### [Required action]
Take the listing below and output it again exactly.

### [Entries shown]
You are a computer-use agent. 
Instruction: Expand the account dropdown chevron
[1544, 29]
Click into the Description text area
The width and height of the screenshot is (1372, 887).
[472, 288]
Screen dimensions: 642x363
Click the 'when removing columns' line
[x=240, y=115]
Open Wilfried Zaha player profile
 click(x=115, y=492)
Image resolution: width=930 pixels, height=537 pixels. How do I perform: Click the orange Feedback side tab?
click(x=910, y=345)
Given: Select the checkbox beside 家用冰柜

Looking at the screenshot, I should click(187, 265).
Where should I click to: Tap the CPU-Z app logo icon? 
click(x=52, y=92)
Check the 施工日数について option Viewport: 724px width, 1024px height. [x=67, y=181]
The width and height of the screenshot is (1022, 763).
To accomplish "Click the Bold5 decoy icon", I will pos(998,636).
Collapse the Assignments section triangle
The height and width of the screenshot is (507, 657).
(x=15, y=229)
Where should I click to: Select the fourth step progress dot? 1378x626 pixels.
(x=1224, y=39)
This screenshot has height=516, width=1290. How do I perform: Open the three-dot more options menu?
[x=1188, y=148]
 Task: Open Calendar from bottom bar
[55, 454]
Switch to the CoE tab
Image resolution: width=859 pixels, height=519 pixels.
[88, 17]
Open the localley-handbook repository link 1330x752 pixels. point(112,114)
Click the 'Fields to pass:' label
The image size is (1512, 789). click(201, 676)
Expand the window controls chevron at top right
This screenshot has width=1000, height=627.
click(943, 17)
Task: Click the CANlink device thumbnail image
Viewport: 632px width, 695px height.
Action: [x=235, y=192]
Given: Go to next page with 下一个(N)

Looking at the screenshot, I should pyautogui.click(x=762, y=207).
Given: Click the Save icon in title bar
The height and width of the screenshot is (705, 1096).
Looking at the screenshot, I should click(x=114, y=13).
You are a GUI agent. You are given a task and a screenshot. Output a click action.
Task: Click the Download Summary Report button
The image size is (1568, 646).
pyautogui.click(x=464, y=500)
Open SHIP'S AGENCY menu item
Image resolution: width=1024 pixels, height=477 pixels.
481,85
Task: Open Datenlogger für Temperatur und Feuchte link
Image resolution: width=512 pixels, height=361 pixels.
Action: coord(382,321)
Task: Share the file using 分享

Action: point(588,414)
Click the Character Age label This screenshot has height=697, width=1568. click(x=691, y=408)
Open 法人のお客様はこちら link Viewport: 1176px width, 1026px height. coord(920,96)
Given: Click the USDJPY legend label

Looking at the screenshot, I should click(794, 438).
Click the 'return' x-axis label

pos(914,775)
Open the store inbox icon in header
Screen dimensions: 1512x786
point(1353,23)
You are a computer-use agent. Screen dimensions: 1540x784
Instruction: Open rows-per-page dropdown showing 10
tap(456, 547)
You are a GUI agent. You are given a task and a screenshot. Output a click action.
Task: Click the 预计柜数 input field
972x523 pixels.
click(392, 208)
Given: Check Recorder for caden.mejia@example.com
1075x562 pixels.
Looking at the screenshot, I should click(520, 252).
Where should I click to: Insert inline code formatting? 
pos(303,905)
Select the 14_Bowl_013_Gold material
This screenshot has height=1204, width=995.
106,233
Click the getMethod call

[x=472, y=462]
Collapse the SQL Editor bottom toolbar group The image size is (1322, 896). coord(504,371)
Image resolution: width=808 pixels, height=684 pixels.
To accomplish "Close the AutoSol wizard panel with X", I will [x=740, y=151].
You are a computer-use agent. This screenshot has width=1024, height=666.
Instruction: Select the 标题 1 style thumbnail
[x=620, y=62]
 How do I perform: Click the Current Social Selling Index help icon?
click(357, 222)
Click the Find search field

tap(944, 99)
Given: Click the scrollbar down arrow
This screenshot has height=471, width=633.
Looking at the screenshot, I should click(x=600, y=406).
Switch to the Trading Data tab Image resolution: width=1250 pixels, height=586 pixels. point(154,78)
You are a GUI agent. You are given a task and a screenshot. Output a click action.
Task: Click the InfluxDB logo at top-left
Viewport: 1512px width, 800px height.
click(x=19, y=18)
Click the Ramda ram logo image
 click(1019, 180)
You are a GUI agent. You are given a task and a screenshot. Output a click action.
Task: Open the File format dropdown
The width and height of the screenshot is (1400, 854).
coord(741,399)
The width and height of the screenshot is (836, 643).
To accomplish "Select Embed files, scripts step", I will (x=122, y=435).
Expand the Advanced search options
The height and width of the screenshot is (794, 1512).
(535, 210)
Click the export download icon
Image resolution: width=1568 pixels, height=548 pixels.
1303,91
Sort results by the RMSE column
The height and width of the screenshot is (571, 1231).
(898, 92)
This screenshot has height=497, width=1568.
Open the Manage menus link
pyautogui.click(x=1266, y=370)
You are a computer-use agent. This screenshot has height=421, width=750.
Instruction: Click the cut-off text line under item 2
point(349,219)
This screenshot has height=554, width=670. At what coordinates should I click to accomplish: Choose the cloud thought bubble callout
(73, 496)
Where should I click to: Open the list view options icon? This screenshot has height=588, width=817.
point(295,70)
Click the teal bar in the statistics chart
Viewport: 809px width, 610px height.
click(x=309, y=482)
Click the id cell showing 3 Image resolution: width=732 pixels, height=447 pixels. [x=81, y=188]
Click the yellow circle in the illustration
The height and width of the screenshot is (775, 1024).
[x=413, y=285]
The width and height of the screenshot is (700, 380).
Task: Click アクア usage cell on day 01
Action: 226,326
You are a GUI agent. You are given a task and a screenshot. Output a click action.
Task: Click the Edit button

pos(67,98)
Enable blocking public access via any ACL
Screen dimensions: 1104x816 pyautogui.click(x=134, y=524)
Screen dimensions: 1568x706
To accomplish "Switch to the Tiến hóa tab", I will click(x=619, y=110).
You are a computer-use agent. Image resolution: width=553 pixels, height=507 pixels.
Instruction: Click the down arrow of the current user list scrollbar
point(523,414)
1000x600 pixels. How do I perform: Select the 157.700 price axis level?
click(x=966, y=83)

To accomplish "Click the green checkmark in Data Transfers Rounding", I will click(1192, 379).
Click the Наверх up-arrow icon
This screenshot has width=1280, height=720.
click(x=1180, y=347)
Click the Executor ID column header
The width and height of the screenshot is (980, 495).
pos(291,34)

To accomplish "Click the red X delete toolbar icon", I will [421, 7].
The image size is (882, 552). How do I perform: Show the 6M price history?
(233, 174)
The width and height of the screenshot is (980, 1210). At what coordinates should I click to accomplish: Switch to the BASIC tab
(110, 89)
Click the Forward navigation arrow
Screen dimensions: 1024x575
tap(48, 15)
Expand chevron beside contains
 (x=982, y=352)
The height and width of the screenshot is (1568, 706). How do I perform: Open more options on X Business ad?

### [Solution to this task]
You are a computer-use agent. 
Instruction: Expand the account dropdown chevron
[1544, 29]
Click into the Description text area
The width and height of the screenshot is (1372, 887).
[472, 288]
Screen dimensions: 642x363
Click the 'when removing columns' line
[x=240, y=115]
Open Wilfried Zaha player profile
 click(x=115, y=492)
Image resolution: width=930 pixels, height=537 pixels. How do I perform: Click the orange Feedback side tab?
click(x=910, y=345)
Given: Select the checkbox beside 家用冰柜

Looking at the screenshot, I should click(187, 265).
Where should I click to: Tap the CPU-Z app logo icon? 
click(x=52, y=92)
Check the 施工日数について option Viewport: 724px width, 1024px height. [x=67, y=181]
The width and height of the screenshot is (1022, 763).
To accomplish "Click the Bold5 decoy icon", I will pos(998,636).
Collapse the Assignments section triangle
The height and width of the screenshot is (507, 657).
(x=15, y=229)
Where should I click to: Select the fourth step progress dot? 1378x626 pixels.
(x=1224, y=39)
This screenshot has height=516, width=1290. How do I perform: Open the three-dot more options menu?
[x=1188, y=148]
 Task: Open Calendar from bottom bar
[55, 454]
Switch to the CoE tab
Image resolution: width=859 pixels, height=519 pixels.
[88, 17]
Open the localley-handbook repository link 1330x752 pixels. point(112,114)
Click the 'Fields to pass:' label
The image size is (1512, 789). click(201, 676)
Expand the window controls chevron at top right
This screenshot has width=1000, height=627.
click(943, 17)
Task: Click the CANlink device thumbnail image
Viewport: 632px width, 695px height.
Action: [x=235, y=192]
Given: Go to next page with 下一个(N)

Looking at the screenshot, I should pyautogui.click(x=762, y=207).
Given: Click the Save icon in title bar
The height and width of the screenshot is (705, 1096).
Looking at the screenshot, I should click(x=114, y=13).
You are a GUI agent. You are given a task and a screenshot. Output a click action.
Task: Click the Download Summary Report button
The image size is (1568, 646).
pyautogui.click(x=464, y=500)
Open SHIP'S AGENCY menu item
Image resolution: width=1024 pixels, height=477 pixels.
481,85
Task: Open Datenlogger für Temperatur und Feuchte link
Image resolution: width=512 pixels, height=361 pixels.
Action: coord(382,321)
Task: Share the file using 分享

Action: point(588,414)
Click the Character Age label This screenshot has height=697, width=1568. click(x=691, y=408)
Open 法人のお客様はこちら link Viewport: 1176px width, 1026px height. coord(920,96)
Given: Click the USDJPY legend label

Looking at the screenshot, I should click(794, 438).
Click the 'return' x-axis label

pos(914,775)
Open the store inbox icon in header
Screen dimensions: 1512x786
point(1353,23)
You are a computer-use agent. Screen dimensions: 1540x784
Instruction: Open rows-per-page dropdown showing 10
tap(456, 547)
You are a GUI agent. You are given a task and a screenshot. Output a click action.
Task: Click the 预计柜数 input field
972x523 pixels.
click(392, 208)
Given: Check Recorder for caden.mejia@example.com
1075x562 pixels.
Looking at the screenshot, I should click(520, 252).
Where should I click to: Insert inline code formatting? 
pos(303,905)
Select the 14_Bowl_013_Gold material
This screenshot has height=1204, width=995.
106,233
Click the getMethod call

[x=472, y=462]
Collapse the SQL Editor bottom toolbar group The image size is (1322, 896). coord(504,371)
Image resolution: width=808 pixels, height=684 pixels.
To accomplish "Close the AutoSol wizard panel with X", I will [x=740, y=151].
You are a computer-use agent. This screenshot has width=1024, height=666.
Instruction: Select the 标题 1 style thumbnail
[x=620, y=62]
 How do I perform: Click the Current Social Selling Index help icon?
click(357, 222)
Click the Find search field

tap(944, 99)
Given: Click the scrollbar down arrow
This screenshot has height=471, width=633.
Looking at the screenshot, I should click(x=600, y=406).
Switch to the Trading Data tab Image resolution: width=1250 pixels, height=586 pixels. point(154,78)
You are a GUI agent. You are given a task and a screenshot. Output a click action.
Task: Click the InfluxDB logo at top-left
Viewport: 1512px width, 800px height.
click(x=19, y=18)
Click the Ramda ram logo image
 click(1019, 180)
You are a GUI agent. You are given a task and a screenshot. Output a click action.
Task: Open the File format dropdown
The width and height of the screenshot is (1400, 854).
coord(741,399)
The width and height of the screenshot is (836, 643).
To accomplish "Select Embed files, scripts step", I will (x=122, y=435).
Expand the Advanced search options
The height and width of the screenshot is (794, 1512).
(535, 210)
Click the export download icon
Image resolution: width=1568 pixels, height=548 pixels.
1303,91
Sort results by the RMSE column
The height and width of the screenshot is (571, 1231).
(898, 92)
This screenshot has height=497, width=1568.
Open the Manage menus link
pyautogui.click(x=1266, y=370)
You are a computer-use agent. This screenshot has height=421, width=750.
Instruction: Click the cut-off text line under item 2
point(349,219)
This screenshot has height=554, width=670. At what coordinates should I click to accomplish: Choose the cloud thought bubble callout
(73, 496)
Where should I click to: Open the list view options icon? This screenshot has height=588, width=817.
point(295,70)
Click the teal bar in the statistics chart
Viewport: 809px width, 610px height.
click(x=309, y=482)
Click the id cell showing 3 Image resolution: width=732 pixels, height=447 pixels. [x=81, y=188]
Click the yellow circle in the illustration
The height and width of the screenshot is (775, 1024).
[x=413, y=285]
The width and height of the screenshot is (700, 380).
Task: Click アクア usage cell on day 01
Action: 226,326
You are a GUI agent. You are given a task and a screenshot. Output a click action.
Task: Click the Edit button

pos(67,98)
Enable blocking public access via any ACL
Screen dimensions: 1104x816 pyautogui.click(x=134, y=524)
Screen dimensions: 1568x706
To accomplish "Switch to the Tiến hóa tab", I will click(x=619, y=110).
You are a computer-use agent. Image resolution: width=553 pixels, height=507 pixels.
Instruction: Click the down arrow of the current user list scrollbar
point(523,414)
1000x600 pixels. How do I perform: Select the 157.700 price axis level?
click(x=966, y=83)

To accomplish "Click the green checkmark in Data Transfers Rounding", I will click(1192, 379).
Click the Наверх up-arrow icon
This screenshot has width=1280, height=720.
click(x=1180, y=347)
Click the Executor ID column header
The width and height of the screenshot is (980, 495).
pos(291,34)

To accomplish "Click the red X delete toolbar icon", I will [421, 7].
The image size is (882, 552). How do I perform: Show the 6M price history?
(233, 174)
The width and height of the screenshot is (980, 1210). At what coordinates should I click to accomplish: Switch to the BASIC tab
(110, 89)
Click the Forward navigation arrow
Screen dimensions: 1024x575
tap(48, 15)
Expand chevron beside contains
 (x=982, y=352)
The height and width of the screenshot is (1568, 706). How do I perform: Open more options on X Business ad?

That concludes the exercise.